Why did it take her so long before taking revenge? And why go to such great lengths where she’ll even pretend to love him, agree to marry him and be his wife, and even go on and have sex with him, when all the while, he repulses he and her goal is just to kill him?

Sobra namang kagagahan yan. We just can’t buy this dumb endgame. When the movie finally lays it all out, instead of the viewer feeling that the missing piece in a puzzle has finally been found, the result just translates into an ending that is just ludicrous to the extreme, making the movie a certified cinematic con job that actually lives up to its unappetizing title.

The same goes with Aga in “Nuuk” and with Helen Mirren in another recent movie we saw involving an elaborate revenge plan that is accomplished after several decades, “The Good Liar”. As Ian McKellen tells Helen in this movie: “Why go to all that trouble?”

And we’d like to ask the characters played by Aga in “Nuuk” and Cristine in “Untrue” the same question: “Why exactly will you go to all that trouble?

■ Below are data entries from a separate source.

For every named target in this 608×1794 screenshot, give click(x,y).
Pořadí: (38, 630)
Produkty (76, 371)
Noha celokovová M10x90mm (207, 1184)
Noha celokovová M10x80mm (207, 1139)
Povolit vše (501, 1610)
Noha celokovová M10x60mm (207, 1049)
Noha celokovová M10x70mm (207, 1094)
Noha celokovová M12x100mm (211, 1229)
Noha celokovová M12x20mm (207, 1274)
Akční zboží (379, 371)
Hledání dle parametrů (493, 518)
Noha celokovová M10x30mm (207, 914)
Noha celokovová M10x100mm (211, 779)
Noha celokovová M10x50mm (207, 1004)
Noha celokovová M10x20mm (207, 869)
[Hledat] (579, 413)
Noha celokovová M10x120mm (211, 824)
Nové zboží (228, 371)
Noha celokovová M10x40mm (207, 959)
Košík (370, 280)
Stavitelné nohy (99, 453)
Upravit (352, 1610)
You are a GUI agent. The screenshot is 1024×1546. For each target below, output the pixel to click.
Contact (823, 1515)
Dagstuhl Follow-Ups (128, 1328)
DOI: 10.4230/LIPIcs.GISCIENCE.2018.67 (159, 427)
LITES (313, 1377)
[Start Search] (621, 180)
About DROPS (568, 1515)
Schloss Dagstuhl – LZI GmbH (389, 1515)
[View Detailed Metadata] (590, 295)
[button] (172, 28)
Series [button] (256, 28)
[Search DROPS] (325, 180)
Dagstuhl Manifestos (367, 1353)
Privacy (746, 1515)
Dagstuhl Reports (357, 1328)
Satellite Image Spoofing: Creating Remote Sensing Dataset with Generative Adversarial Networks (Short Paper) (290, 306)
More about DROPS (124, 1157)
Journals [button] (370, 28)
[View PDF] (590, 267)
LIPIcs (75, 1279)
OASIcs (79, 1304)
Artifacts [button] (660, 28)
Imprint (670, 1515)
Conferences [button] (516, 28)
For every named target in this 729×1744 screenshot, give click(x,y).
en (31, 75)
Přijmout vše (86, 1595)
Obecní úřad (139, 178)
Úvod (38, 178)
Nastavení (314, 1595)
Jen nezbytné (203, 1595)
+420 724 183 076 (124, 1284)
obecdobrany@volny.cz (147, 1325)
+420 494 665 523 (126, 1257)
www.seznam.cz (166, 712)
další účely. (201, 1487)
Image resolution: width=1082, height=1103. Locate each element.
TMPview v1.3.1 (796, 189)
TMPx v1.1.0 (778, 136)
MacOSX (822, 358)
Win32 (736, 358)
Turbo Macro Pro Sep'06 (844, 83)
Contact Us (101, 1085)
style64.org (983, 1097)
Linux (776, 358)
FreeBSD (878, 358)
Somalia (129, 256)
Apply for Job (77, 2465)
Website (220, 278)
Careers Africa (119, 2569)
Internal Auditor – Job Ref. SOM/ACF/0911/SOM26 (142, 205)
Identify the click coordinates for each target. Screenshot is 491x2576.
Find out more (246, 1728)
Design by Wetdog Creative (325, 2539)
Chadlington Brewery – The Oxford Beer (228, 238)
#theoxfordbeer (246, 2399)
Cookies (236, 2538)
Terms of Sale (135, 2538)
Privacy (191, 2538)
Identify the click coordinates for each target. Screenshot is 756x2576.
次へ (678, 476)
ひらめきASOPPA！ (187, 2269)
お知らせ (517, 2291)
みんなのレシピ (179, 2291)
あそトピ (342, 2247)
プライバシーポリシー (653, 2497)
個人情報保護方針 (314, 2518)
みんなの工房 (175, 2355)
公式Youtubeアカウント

Aren’t their easier ways to take revenge?”

This is particularly true in the case of Cristine as Mara. She went to such great lengths to find Xian and get his confidence, but in the end, she just attacks him directly while they’re inside the police station with the small sword she got from a prominent statue in Georgia.

How stupid! Nagpakahirap ka tapos dun mo pa siya papatayin sa loob mismo ng police station! When there are so many other instances where she could have exacted revenge from him without any witnesses? Really idiotic!

Whatever good acting the leads displayed in this movie while they’re playing against each other is totally negated by the cretinous material.

A good con film has an ending that will make you to want to double back and see what you’ve missed from the start, but this movie just doesn’t have the wit or astuteness to play that kind of game. You just feel that you were duped.

We’re so disappointed with this work of Sigrid Andrea Bernardo, who started promisingly in “Huling Cha Cha ni Anita”. She had a mammoth hit in “Kita Kita”, but “Untrue” now is such a dismal flop. There were just about four of us watching it on opening day in Trinoma and it was shown on an alternate schedule with another movie.

Soon, it was quickly gone and we’re not surprised. Who’d want to watch a feel bad movie like this when people go to the movies primarily for escapist fare? Viva’s other release is luckier, “On Vodka, Beer and Regrets”. It’s now on its 3rd week and is still showing. We’ll write about that later.